Mulch is an effective tool to protect your plants, beautify your yard and add nutrients to your soil. Making it is easier than you might think. DIY mulch saves money and it’s environmentally friendly, because you recycle resources like yard waste or food trimmings.
Choose your mulch source.
Some materials are easier to find than others. Leaves make a good mulch source, as do pine needles and yard clippings. Bark is one of the most effective and nutrient-rich forms of mulch.
Leaves, yard trimmings and compost make excellent summer mulch, while pine needles, bark and straw are best for winter. Also, don’t overlook shredded newspaper as an effective mulch additive.

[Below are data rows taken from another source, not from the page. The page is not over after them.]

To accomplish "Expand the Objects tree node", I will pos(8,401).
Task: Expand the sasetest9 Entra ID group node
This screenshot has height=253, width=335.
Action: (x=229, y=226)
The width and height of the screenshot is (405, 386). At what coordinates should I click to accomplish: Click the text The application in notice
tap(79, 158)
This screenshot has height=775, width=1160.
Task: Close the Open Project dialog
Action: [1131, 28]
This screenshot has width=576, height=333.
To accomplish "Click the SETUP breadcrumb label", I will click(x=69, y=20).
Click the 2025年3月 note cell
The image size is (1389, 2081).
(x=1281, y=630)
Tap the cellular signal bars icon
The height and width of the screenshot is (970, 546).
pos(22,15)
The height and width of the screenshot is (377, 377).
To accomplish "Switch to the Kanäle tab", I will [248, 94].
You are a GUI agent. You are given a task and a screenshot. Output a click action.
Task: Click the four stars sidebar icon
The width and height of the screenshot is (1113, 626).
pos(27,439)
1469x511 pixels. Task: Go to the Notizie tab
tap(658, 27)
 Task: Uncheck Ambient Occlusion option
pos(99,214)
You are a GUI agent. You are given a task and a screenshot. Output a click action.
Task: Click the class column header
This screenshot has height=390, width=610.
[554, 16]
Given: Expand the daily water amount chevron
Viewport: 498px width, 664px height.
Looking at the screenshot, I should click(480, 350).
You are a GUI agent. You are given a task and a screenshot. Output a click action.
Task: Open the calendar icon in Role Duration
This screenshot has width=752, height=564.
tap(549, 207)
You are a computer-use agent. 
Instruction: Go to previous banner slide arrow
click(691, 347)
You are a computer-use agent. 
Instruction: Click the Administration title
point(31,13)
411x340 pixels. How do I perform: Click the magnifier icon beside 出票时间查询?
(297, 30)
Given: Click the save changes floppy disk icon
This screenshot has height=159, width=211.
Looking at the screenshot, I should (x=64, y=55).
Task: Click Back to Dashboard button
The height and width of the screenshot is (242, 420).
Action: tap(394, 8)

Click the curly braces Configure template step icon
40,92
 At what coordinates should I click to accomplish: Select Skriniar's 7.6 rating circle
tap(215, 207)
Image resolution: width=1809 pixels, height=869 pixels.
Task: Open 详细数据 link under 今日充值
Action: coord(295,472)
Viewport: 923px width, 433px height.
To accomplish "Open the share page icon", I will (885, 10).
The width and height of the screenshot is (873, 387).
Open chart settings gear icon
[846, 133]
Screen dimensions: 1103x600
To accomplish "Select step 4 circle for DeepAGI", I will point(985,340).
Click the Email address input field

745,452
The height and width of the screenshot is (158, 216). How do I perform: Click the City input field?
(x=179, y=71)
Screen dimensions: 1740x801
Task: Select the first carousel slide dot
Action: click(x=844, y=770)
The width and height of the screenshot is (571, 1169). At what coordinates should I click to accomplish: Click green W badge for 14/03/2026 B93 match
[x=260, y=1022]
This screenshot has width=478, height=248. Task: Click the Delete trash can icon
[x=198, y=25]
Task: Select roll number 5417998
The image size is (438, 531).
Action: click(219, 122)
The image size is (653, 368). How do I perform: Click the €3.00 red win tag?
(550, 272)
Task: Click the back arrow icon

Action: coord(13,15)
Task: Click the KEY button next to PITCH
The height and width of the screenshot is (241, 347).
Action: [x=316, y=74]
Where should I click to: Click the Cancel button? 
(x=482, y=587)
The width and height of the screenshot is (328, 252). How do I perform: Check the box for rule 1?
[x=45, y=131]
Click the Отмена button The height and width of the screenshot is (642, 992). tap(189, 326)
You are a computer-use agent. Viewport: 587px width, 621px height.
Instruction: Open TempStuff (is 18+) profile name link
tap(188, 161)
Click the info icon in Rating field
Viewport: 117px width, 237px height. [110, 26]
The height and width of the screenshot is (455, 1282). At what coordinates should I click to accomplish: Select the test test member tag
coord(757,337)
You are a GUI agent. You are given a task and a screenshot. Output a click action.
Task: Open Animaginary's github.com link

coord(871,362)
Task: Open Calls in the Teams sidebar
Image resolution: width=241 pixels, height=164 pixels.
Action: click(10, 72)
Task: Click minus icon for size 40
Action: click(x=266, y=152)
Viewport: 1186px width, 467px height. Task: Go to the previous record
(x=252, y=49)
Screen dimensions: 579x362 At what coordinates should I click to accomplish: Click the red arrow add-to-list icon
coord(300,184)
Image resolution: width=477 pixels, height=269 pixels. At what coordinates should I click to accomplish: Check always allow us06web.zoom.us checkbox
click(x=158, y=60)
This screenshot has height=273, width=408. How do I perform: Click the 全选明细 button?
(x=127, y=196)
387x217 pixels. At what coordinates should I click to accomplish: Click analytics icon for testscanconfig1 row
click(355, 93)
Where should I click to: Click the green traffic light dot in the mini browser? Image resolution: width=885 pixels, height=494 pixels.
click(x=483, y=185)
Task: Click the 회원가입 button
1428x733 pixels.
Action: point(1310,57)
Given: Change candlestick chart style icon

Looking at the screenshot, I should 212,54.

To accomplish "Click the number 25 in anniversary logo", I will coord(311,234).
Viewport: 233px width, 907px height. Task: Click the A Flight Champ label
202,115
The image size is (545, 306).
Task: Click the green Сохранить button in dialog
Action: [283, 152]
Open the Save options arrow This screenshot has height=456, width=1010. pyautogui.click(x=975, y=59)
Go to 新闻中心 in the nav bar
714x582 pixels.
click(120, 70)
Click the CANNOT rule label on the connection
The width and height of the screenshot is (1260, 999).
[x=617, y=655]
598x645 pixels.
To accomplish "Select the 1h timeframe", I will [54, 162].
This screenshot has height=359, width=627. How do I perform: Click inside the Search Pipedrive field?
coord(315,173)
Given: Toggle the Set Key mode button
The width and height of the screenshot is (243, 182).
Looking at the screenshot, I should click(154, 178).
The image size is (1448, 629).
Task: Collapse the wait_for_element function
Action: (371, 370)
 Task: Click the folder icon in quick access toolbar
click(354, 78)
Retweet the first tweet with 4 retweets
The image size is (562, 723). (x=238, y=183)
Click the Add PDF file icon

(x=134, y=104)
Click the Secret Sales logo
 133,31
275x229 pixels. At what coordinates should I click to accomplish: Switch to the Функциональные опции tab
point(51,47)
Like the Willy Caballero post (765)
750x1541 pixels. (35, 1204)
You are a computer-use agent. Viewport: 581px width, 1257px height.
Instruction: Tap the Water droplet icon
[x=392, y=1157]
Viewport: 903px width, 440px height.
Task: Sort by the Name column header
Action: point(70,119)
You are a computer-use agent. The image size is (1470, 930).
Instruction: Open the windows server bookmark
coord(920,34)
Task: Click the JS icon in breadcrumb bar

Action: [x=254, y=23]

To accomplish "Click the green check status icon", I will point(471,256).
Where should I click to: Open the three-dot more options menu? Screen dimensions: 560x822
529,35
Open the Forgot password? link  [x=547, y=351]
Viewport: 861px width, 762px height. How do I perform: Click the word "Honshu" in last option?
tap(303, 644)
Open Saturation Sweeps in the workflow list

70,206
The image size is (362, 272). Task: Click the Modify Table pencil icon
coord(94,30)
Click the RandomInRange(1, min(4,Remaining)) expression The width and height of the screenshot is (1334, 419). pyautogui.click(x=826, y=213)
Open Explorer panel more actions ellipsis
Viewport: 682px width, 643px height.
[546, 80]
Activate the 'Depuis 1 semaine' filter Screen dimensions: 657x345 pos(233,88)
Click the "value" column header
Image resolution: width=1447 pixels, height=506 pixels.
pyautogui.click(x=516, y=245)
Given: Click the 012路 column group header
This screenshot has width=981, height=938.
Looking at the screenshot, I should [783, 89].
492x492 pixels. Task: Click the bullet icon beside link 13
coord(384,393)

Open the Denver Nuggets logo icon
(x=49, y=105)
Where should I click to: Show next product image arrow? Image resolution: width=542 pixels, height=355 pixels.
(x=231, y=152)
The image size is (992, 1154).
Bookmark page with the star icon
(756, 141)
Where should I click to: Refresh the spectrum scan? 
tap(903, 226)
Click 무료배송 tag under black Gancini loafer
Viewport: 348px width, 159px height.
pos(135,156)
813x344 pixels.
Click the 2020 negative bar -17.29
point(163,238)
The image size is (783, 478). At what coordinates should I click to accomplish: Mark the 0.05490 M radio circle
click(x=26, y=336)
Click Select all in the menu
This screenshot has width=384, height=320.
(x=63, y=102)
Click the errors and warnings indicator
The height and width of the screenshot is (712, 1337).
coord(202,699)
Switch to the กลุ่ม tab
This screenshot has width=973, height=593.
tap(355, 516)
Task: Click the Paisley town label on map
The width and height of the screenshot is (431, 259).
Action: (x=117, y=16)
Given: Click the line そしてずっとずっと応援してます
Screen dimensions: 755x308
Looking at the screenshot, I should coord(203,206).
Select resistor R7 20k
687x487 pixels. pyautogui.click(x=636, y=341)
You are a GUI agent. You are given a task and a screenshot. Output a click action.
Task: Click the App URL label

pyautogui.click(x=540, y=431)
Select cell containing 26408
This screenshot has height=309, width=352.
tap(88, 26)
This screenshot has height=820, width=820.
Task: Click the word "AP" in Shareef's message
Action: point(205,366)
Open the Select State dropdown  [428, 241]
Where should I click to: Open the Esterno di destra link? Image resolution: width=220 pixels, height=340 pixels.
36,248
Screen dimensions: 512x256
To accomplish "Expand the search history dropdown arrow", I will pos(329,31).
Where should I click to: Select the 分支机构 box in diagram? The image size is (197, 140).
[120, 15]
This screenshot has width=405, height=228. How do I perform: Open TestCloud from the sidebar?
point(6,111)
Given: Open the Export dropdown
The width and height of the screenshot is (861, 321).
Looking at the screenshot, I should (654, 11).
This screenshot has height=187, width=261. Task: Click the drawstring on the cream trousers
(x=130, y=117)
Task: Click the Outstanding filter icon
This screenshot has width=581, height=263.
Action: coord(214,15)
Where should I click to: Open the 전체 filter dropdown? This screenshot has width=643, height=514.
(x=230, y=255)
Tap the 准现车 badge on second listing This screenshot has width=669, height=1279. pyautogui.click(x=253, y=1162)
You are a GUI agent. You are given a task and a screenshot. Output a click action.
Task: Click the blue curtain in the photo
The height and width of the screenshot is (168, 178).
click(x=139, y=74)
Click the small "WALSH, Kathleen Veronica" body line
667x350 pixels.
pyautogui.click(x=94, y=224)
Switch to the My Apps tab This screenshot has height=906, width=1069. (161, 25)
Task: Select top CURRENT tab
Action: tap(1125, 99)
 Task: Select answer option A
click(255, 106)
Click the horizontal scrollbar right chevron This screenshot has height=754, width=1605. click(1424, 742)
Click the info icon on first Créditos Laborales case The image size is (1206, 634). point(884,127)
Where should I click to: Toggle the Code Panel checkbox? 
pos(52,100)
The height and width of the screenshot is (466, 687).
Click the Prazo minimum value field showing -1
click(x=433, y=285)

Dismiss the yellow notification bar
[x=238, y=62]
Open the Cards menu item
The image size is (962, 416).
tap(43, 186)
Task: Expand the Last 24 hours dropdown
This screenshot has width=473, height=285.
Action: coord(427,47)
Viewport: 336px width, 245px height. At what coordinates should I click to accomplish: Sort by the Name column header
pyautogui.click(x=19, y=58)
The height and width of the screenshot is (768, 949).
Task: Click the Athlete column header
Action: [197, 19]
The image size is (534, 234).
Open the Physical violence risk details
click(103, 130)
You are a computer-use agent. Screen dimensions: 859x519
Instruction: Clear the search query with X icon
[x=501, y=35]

Collect your mulch materials.
Once you know what mulch you’re using, gather it up. Rake fallen leaves or those you’ve pruned, and gather them into a pile. The same goes for grass clippings and pine needles. If your lawnmower has a bag that collects grass, that’s great. Pile up branches, bark or wood trimmings until you have enough for mulch.
If you’re using a compost pile, keep it relatively moist and turn it regularly with a pitchfork or shovel to keep the materials rotated while they break down.
Convert the materials to mulch.
Piles of leaves can be swiftly mulched with a lawnmower. One of those grass-catching bags would be very useful at this point if you have one. Otherwise, run the mower over the leaf pile a few times and rake it all together.
If you’re using branches, bark or other wood trimmings, the best way to generate mulch is with a small wood chipper. Many hardware stores rent them out. Don’t forget to wear safety glasses.
A mixture of all these sources can be the most effective mulch, as they all bring different nutrients to the system.
To use compost as mulch, simply maintain your pile until it’s ready for use. Depending on how you care for it and the weather, it should be ready in two weeks to four months. When it’s crumbly and dark brown with an earthy odor, it’s good to go.
Prepare your ground for mulching.
This step is an easy one to miss, but it’s important. Remove any old mulch that remains on the ground, so you have a fresh start. If you’re maintaining a compost pile, this remaining mulch can be used there. Weed the area carefully, because mulch will actually help existing weeds, which is the last thing you want.
Spread the mulch.
You’ll want to use different levels of mulch depending on your needs and the season, but generally about 2 inches works quite well. Don’t forget to lay it all out evenly with a rake, or hire a yard professional to do the job perfectly.
Make sure to leave a small “well” of shallower mulch around the base of plants.